Далее произошли известные события. И «протонатовский» договор после внесения в него кое-каких исправлений, вызванных новыми обстоятельствами, 14/26 сентября 1815 года обратился в Священный союз: «протонатовцы» сочли, что сдерживание и отбрасывание России, подлинно, придется немного отложить, а российские пожелания – временно удовлетворить.   

Если бы не исконная наша и непонятная сентиментальная привязанность ко «всему европейскому», «западному» притом не ко всамделишному, а нами же самими нечувствительно воображенному, Священный альянс развалился бы никак не позднее русско-польской войны 1830-1831 годов (см. «Клеветникам России»), а то и полутора годами ранее, после брани русско-турецкой. Однако мы рыцарственно дотянули до Восточной войны. В 1854 г. к антироссийской коалиции в составе Англии, Франции, Турции, Сардинии, стран Германского союза, австралийцев, новозеландцев, поляков, венгров и проч. присоединились Пруссия и Австрия («удивившая мир своей неблагодарностью», как было тогда же произнесено).

Каждое из европейских государств, которых Россия полагала своими союзниками и/или партнерами, на том или ином историческом этапе непременно «изумляло мир, – на самом деле горько удивлялась лишь в очередной раз преданная Россия, – своей неблагодарностью». Удивляли то братская Пруссия, то единоверная Болгария, созданная кн.
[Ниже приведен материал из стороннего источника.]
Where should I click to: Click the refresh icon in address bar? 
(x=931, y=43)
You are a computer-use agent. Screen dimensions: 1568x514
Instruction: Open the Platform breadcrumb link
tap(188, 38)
Дундуковым-Корсаковым, не сообщая уж о единоверной Румынии, а теперь и единоверной Грузии. И нет больше князя Николая Черногорского, которого император Александр III называл один-единственным нашим союзником, не считая двух других, главных: Русской Армии и Русского Флота.

Мы все это, особенно после очередного изумления, пожалуй, понимали, но мысль о нашем стратегическом одиночестве на eвропейском континенте не то чтобы пугала, но представлялась и сейчас представляется  чрезмерно мрачной, да ещё и недостаточно демократичной.   
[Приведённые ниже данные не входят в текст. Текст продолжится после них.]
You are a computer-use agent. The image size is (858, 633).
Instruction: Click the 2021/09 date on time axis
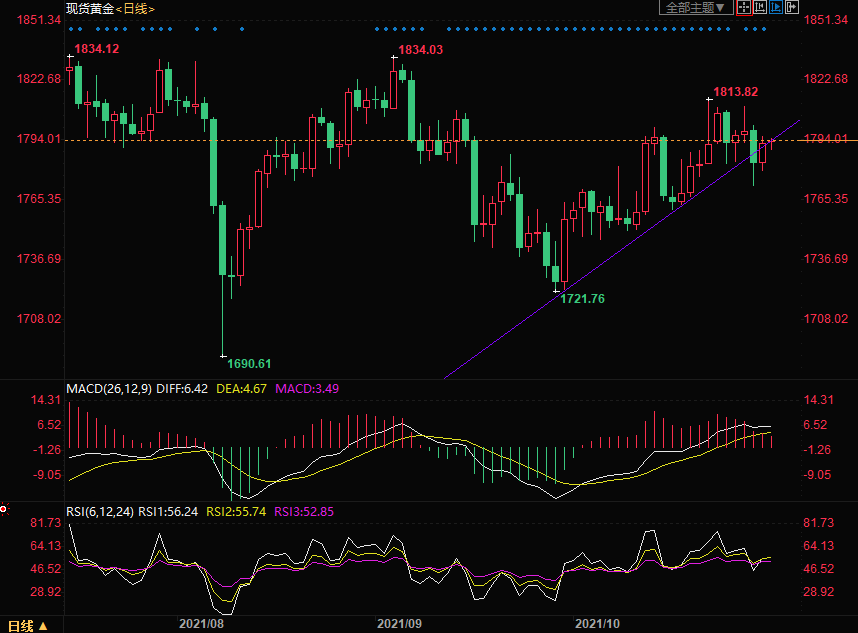point(400,623)
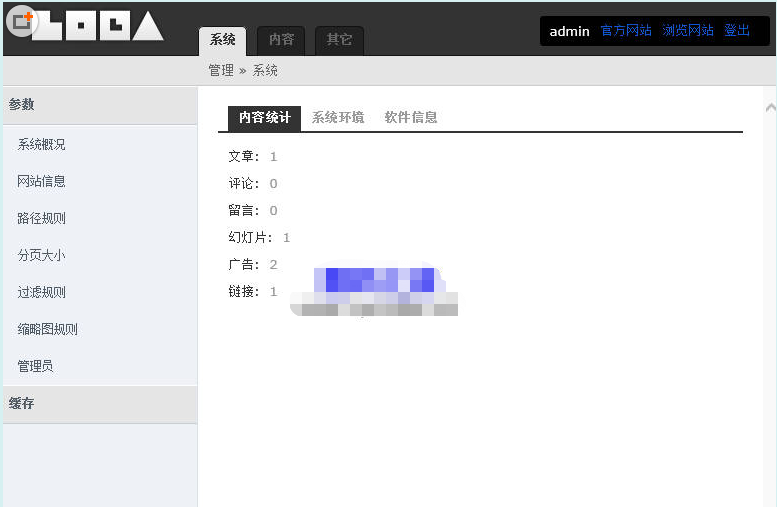Switch to the 系统环境 sub-tab

pyautogui.click(x=338, y=117)
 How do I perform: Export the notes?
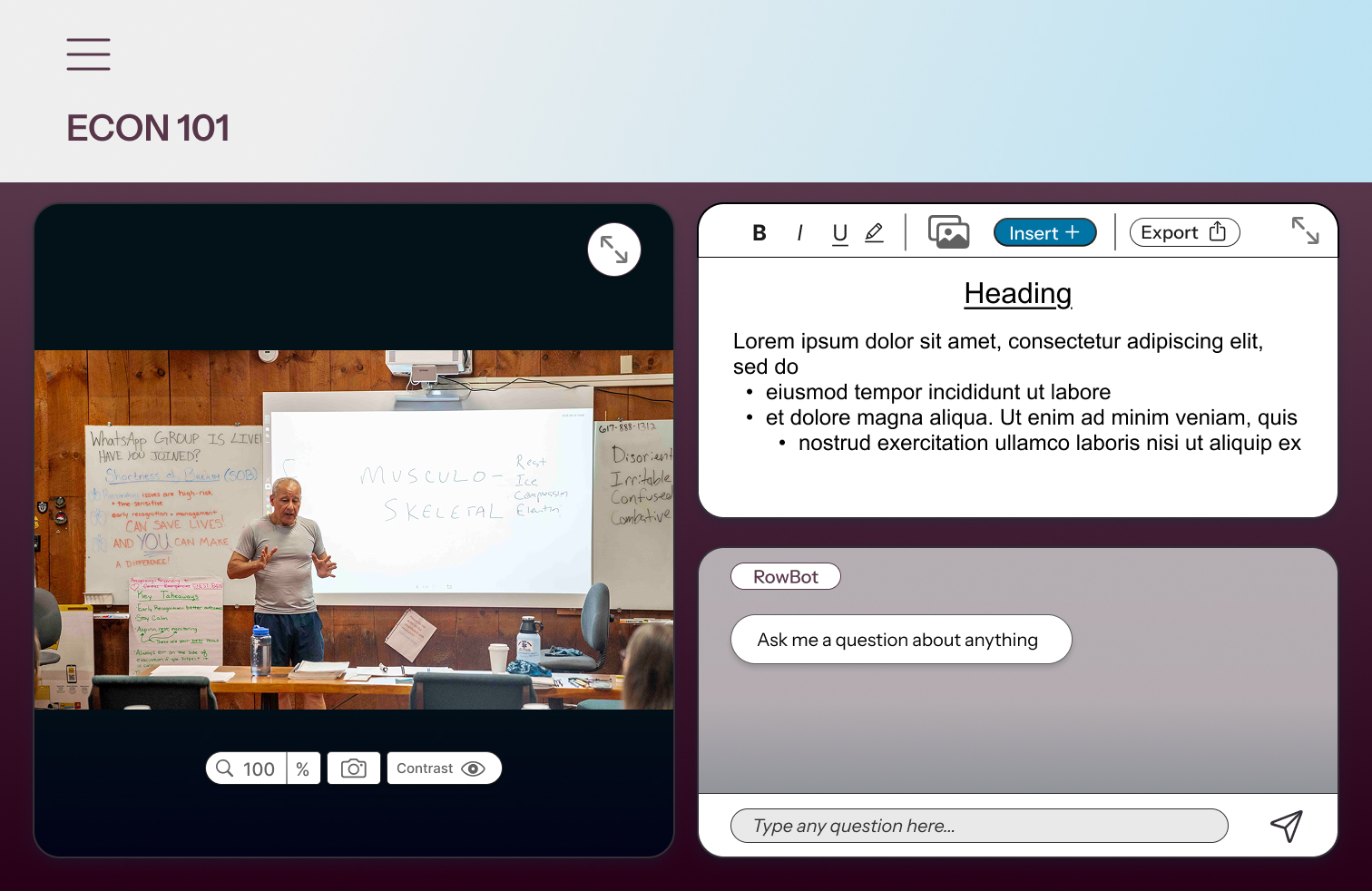1183,232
Исторический антироссийский консенсус кушать культурно-исторический факт. Его необходимо наконец-то осознать, принять к сведению и дать на него исчерпывающий ответ (который заключается в скорейшем достижении максимальной самодостаточности на всех степенях державного бытия).
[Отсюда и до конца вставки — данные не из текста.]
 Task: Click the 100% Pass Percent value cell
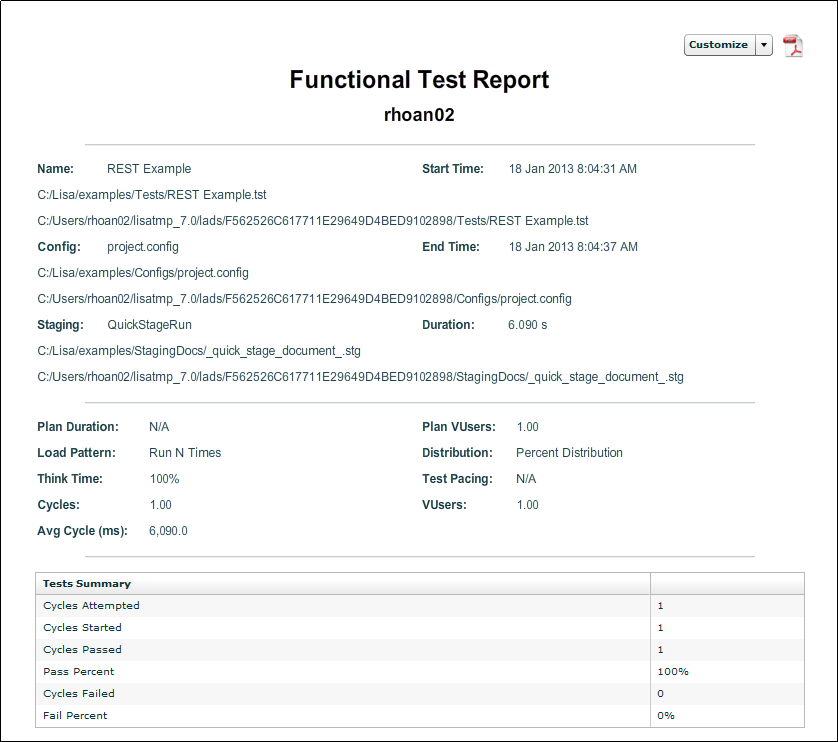[x=668, y=671]
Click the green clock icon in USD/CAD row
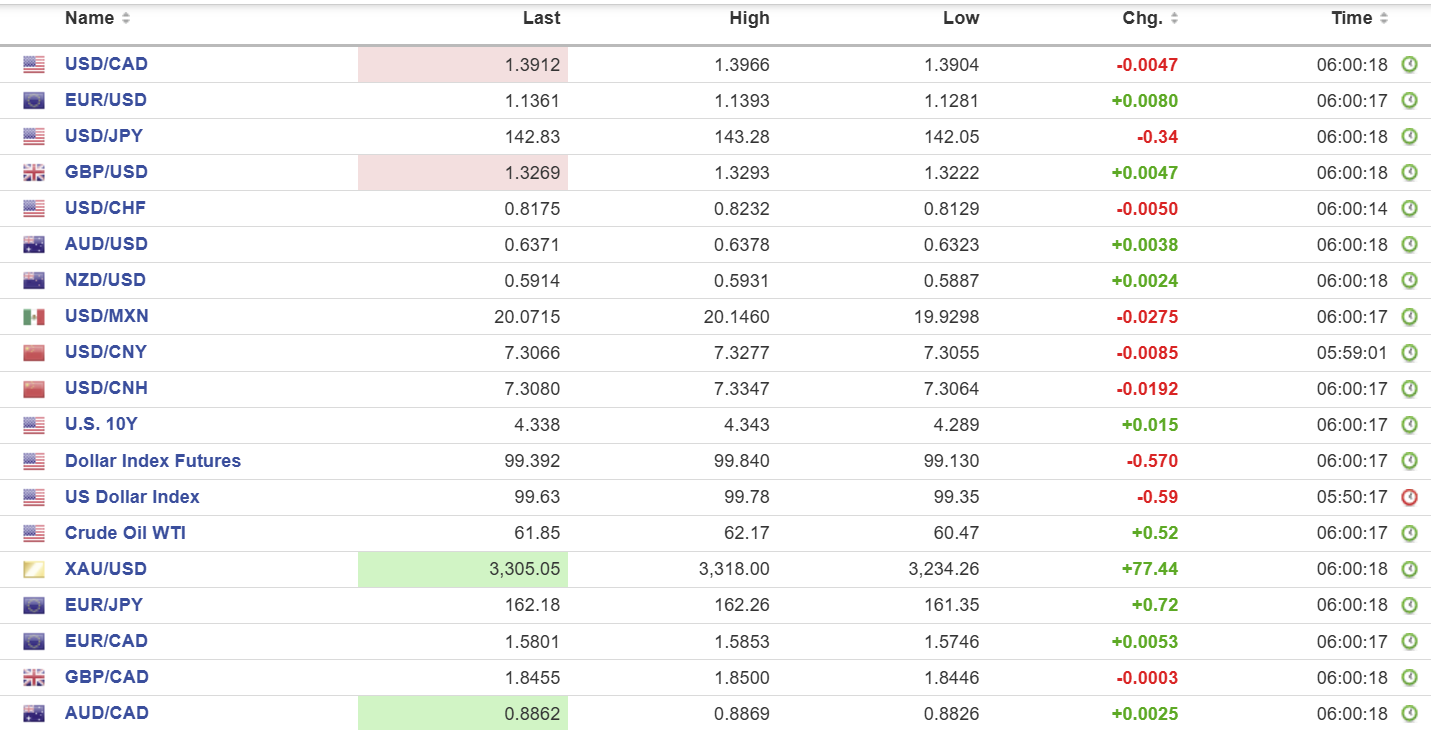The height and width of the screenshot is (730, 1431). (x=1409, y=65)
Положение со времен Венского конгресса усложнилось. Со второй половины 1960-х годов, когда Соединенным Штатам, в итоге Второй мировой войны окончательно заменившим Англию («Как трудно жить на свете, когда с Россией никто не воюет». Генри Джон Темпл, лорд Палмерстон), удалось поэтапно отнять Европу даже подобия суверенитета («…создание интегрированной наднациональной Западной Европы. Президент Эйзенхауэр считал, что сплоченность, выходящее за рамки национального уровня, создаст более сильного союзника в холодной войне, способного нести большее экономическое и военное гнет в Европе, что позволит Соединенным Штатам сосредоточиться на сдерживании советской экспансии…»).

Далее последовала катастрофа 1991 года, что повергло к образованию антирусских «протекторатов» на так называемом постсоветском пространстве. Такое положение дел серьёзно препятствует традиционному политическому маневрированию, игре на внутриевропейских противоречиях. Увы, среди оскоплённых стран старой Европы особым противоречиям, да еще по русскому вопросу по самой природе вещей взяться неоткуда.

Однако мы продолжаем по инерции изумляться и возмущаться. Так, в операции «Навальный-Новичок» многих из нас особенно удивило и возмутило поведение Меркель и Макрона. А ведь иначе и быть не могло.